Healthcare provider conscience
Conscience is defined as a cognitive process that provokes one’s emotions and decision-making based on the individual’s moral beliefs (Merriam-Webster, n.d.). One’s conscience is the “inner voice” that guides their decisions of right and wrong. Usually, these decisions are guided by religious or cultural beliefs. In healthcare, a provider’s conscience regarding a particular patient or situation can cause them to want to consult another physician to care for this patient for whatever reason. Thankfully, there are laws in place to protect a provider from being held legally responsible for refusing to care for a patient’s situation.
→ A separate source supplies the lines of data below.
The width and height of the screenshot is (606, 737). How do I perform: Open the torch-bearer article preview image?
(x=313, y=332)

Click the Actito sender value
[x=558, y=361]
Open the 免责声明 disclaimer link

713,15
Provider conscience is protected under Alabama health, mental health, and environmental control code §22-21B-4 (2018). This written code is detailed into five parts. First, it details that a healthcare provider has the right not to participate in care services that violate his or her conscience. One stipulation to this chapter is that the health care provider has objected in writing prior to being asked to provide such health care services. With this in writing, the healthcare provider shall not be civilly, criminally, or administratively liable for declining care that violates his or her conscience. The only situation that liability is a concern is when the failure to provide care is when the life of a patient is in immediate danger. Furthermore, this law protects providers from being discriminated against in any manner based on declining to participate in services that violate their conscience from any person, other providers, health care institution, public official, or any board which certifies competency. This chapter also protects student providers from being required to perform a health care service because he or she has a particular position on care services. Code §22-21B-4 (2018) also protects patients from life-threatening situations. All healthcare providers are required to provide care in an emergency until other treatment options become available. This chapter also provides support is the affiliating hospital or other healthcare facilities as well as any employee, physician, or member associated with the provider denying care services.
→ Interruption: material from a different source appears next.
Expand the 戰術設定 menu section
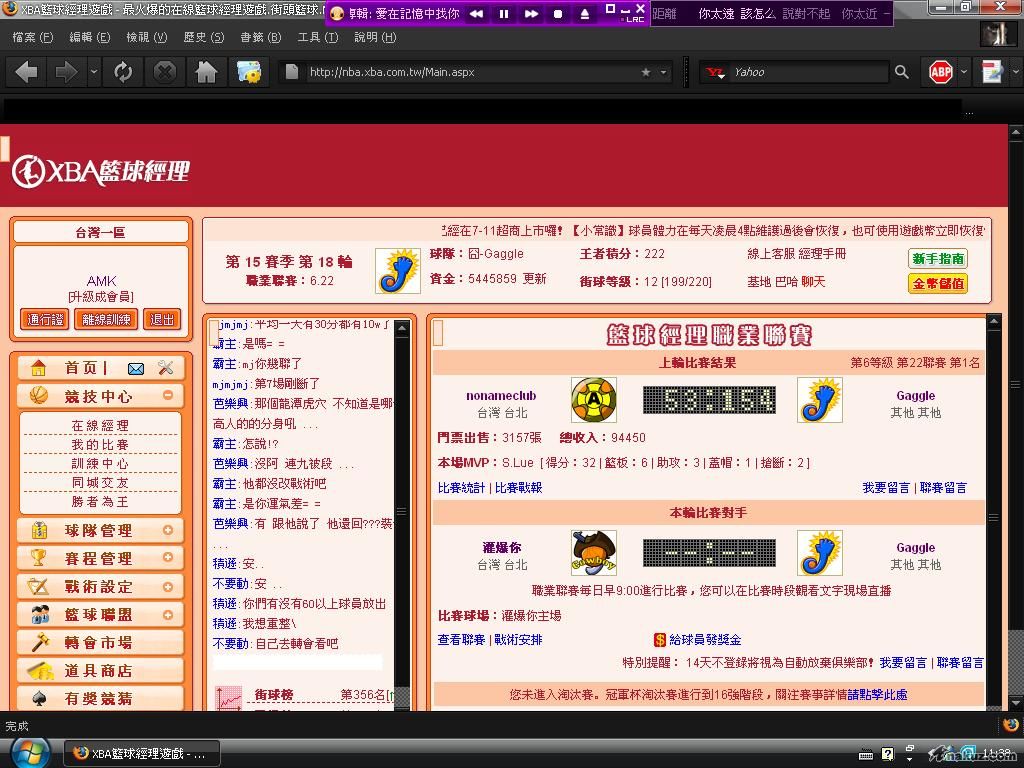 point(168,586)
The United States Department of Health and Human Services (2023) also supports the right for healthcare provider conscience. It allows providers the right of providers to deny care services regarding religious or moral beliefs. The department has set up a panel, known as the Federal Health Care Provider Conscience Protection Statutes, where providers can submit a formal complaint if they feel that discrimination regarding their rights has taken place.
What do you feel the right of the provider is to use their conscience to deny the participation in care of a patient? Is this right? Does this contradict the oath we took as providers to care for patients?